Total Time Needed: About two hours
Step 1: Before you do anything, follow the first three steps listed in the Allover Color section, far left. Then, starting at the back of your head and working forward, apply the solution, keeping it one inch away from the roots. Massage the color in so every strand is covered.
Step 2: Let it sit for 20 to 30 minutes, but check the progress every five to 10. Don't be alarmed if you see a tinge of red; hair exposes in stages as it lightens, says NYC celebrity colorist Marie Robinson.
Step 3: After 30 minutes, apply the rest of the solution onto roots, and time for an additional 10 to 30 minutes, depending on how light you're going.
Step 4: Rinse a strand above your ear and gently pull on it to make sure it doesn't break. If it does, rinse your hair immediately and follow with a protein mask. If hair still has a golden tint, leave the dye on for 10 more minutes. If the color looks good, rinse with warm water, then shampoo your hair and condition.
             What to Do If You Hate Your New Hair Color
04-hate-hair-colorInstead of sitting on hold with the 1-800 operator, turn to these easy fixes for every color mishap. The things you'll need on hand: a clarifying shampoo, a conditioning mask, and a few pantry goods.
If your hair is too dark... Wash it immediately, says Wella Professionals celebrity colorist Jennifer J. If it's far too dark, mix a tablespoon of baking soda (which acts as a mild detergent) with a clarifying shampoo like Pantene Truly Natural Clarifying Shampoo ($5, drugstore.com) and let it sit on wet hair for five minutes. Or apply olive oil to damp hair, wrap it all up in a shower cap, and place a hot towel over it. "The heat opens up the cuticle just enough to let a few dye molecules slip out," she says. Follow with your regular shampoo ASAP.
If it's too light... You're going to have to add more dye. For hair that's just a little too pale, choose the next shade darker than the one you started with, and apply it only on the areas you think are too faint. Leave the color on for half the time indicated on the box, and keep checking to make sure it doesn't go too far. If hair is way too light, see a pro.

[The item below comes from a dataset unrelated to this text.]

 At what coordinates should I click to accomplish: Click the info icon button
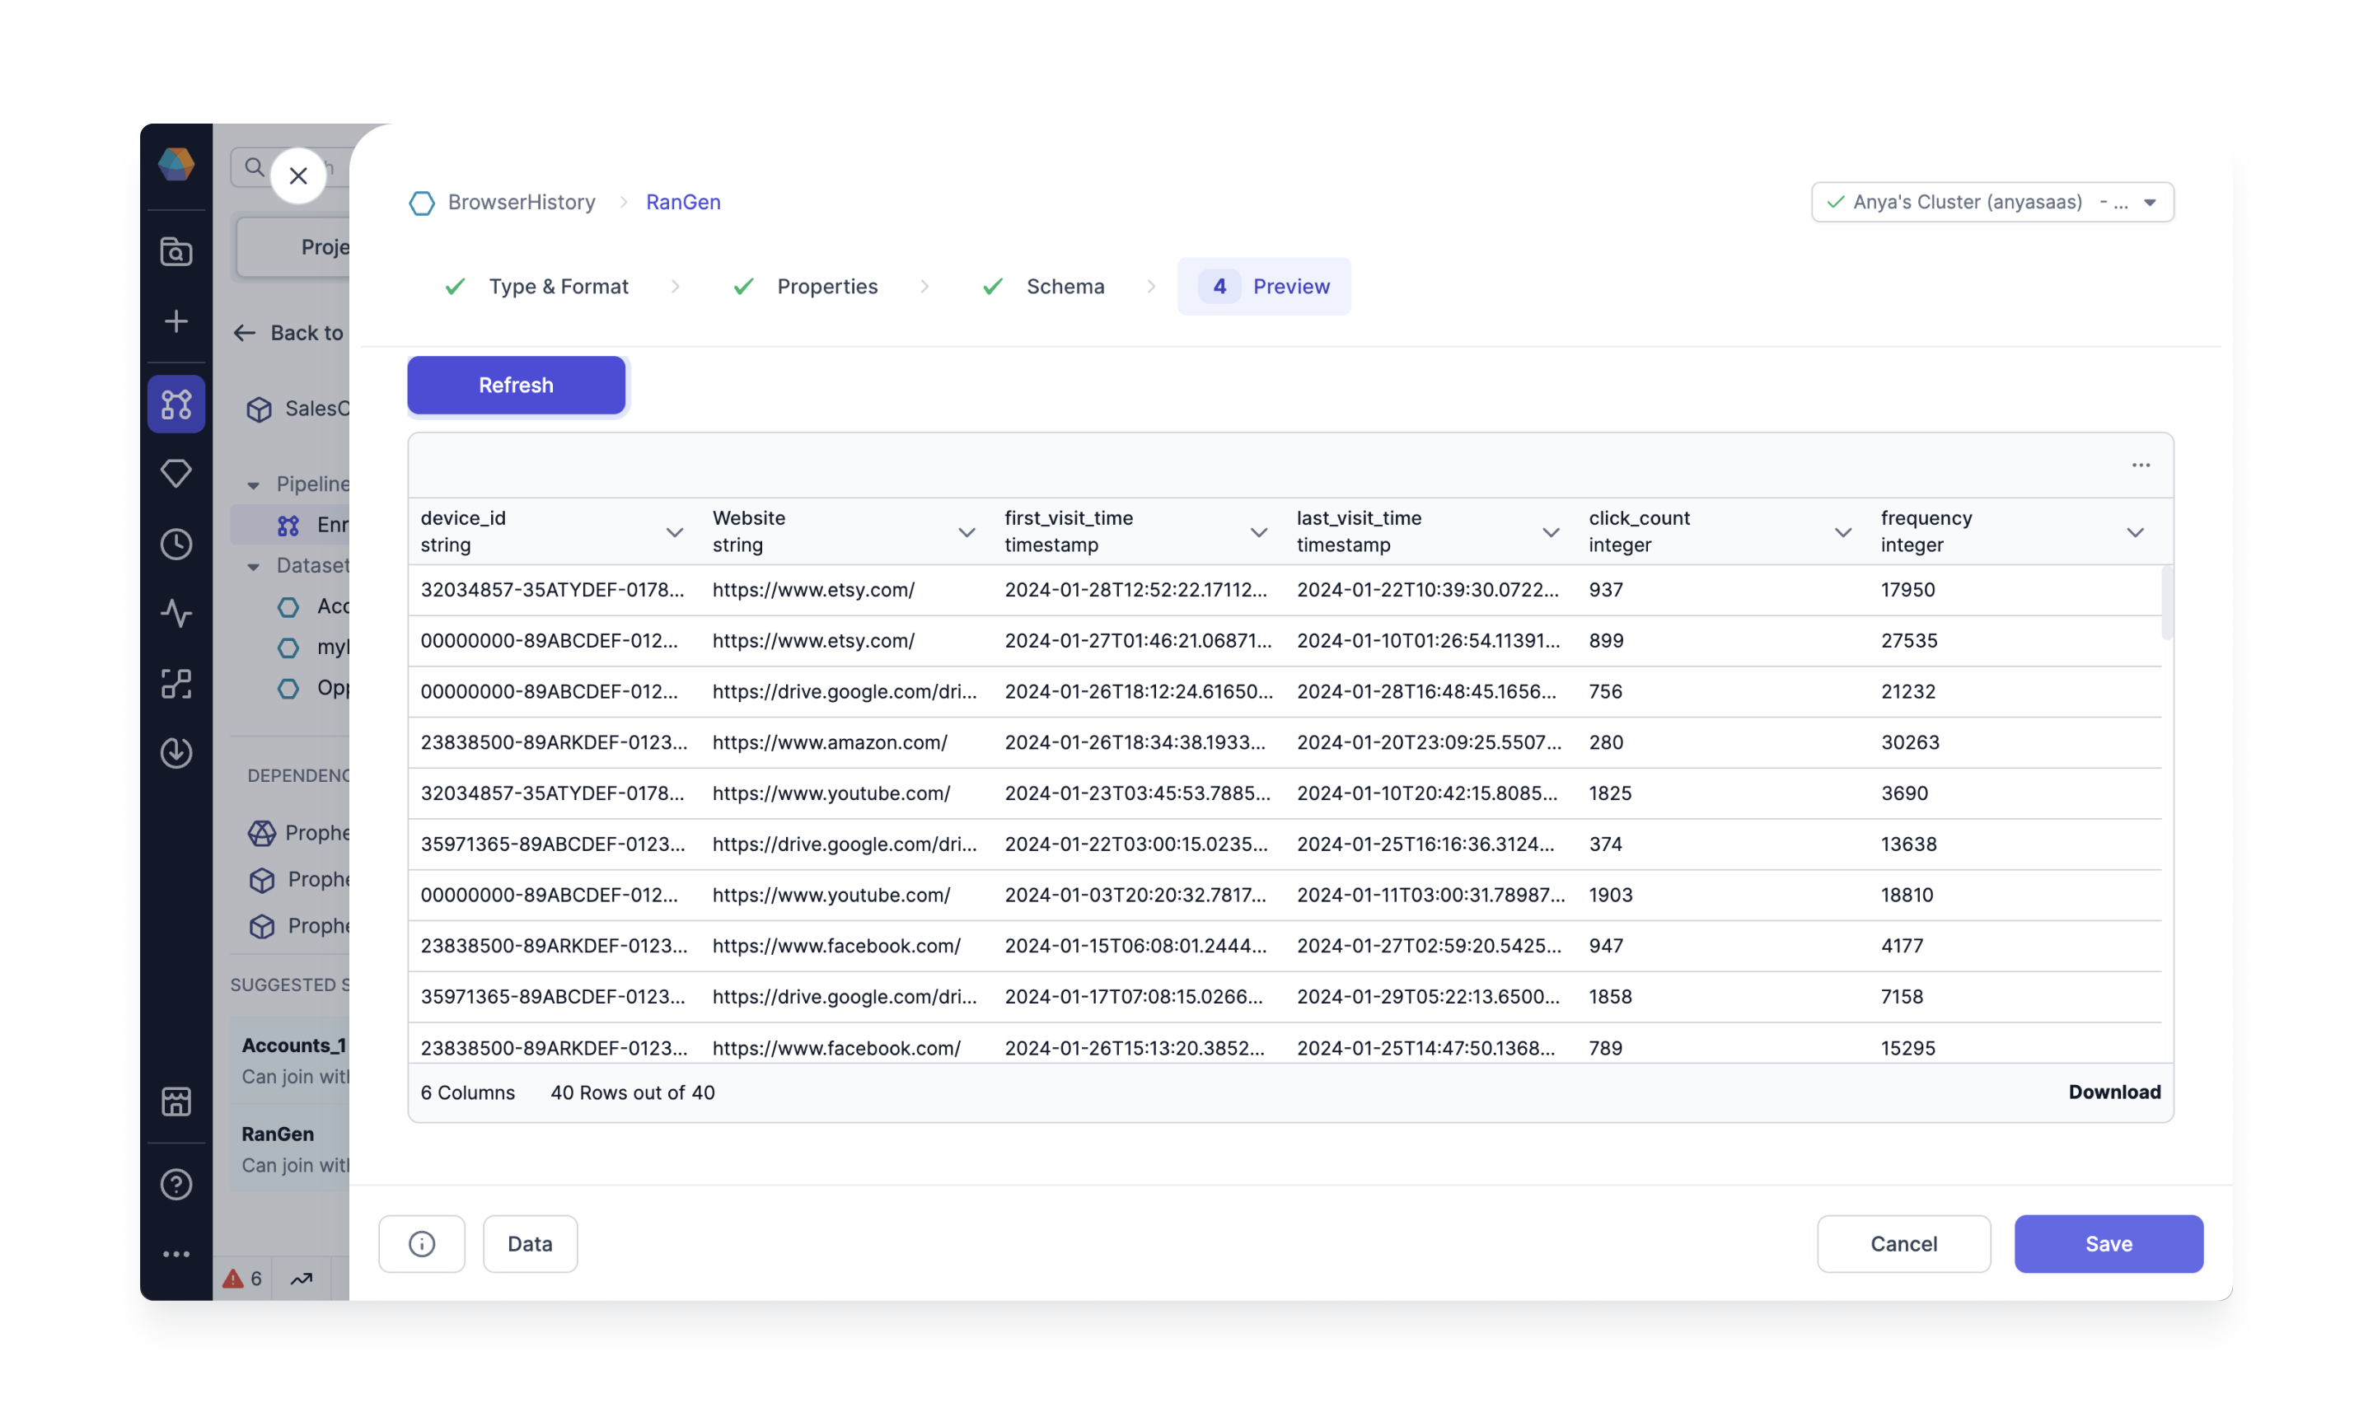[422, 1243]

If it's brassy... You'll need to tone down your hair's warm tint. If you used semi permanent dye, try a lavender-hued shampoo like Clairol Professional Shimmer Lights Shampoo ($9, sallybeauty.com) for the next few days. If you went with a permanent formula, paint a shade that's two tones darker just on the orangey spots. Next time, go for cooler tones with a blue base.
If it turned green from dyeing (or it was exposed to chlorine)... Try washing the tint out with a clarifying shampoo or a deep treatment mask like Wella Professionals Enrich Moisturizing Treatment ($12, wella.com for salons) right away. If that doesn't do the trick, rinse hair with ketchup. The red counteracts the green, and the acidity helps neutralize the reaction.
Love Your New Color? Make It Last
Use the right products. "Treat hair the way you would your skin," says L'Oréal Paris' Hill. Translation: Use a sulfate-free, color-preserving shampoo and conditioner, and stick with alcohol-free (the label will say) stylers that won't dry hair out.
Shampoo less often. Water is hair color's worst enemy, so on the days you can, skip washing altogether and blast roots with dry shampoo. On the days you can't, use as little shampoo as possible, or better yet, rinse hair with warm water and use just conditioner.
Mask it. Commit to using a deep conditioner once a week to keep hair hydrated and soft. Afterward, let air-dry if possible.
Do a glaze. Think of color-enhancing glosses as a topcoat for your hair—they add shine and deposit a transparent coat of color. Try a lightweight formula like John Frieda Colour Refreshing Gloss ($13, ulta.com) every week.
Protect against UV. Easy: Wear a broad-rimmed hat to prevent the sun from bleaching the color. When you can't, spritz hair with a UV protectant like Bumble and Bumble Surf Infusion ($29,bumbleandbumble.com) 30 minutes before heading out.
So is it Yay or Nay to home hair colors and would you try it?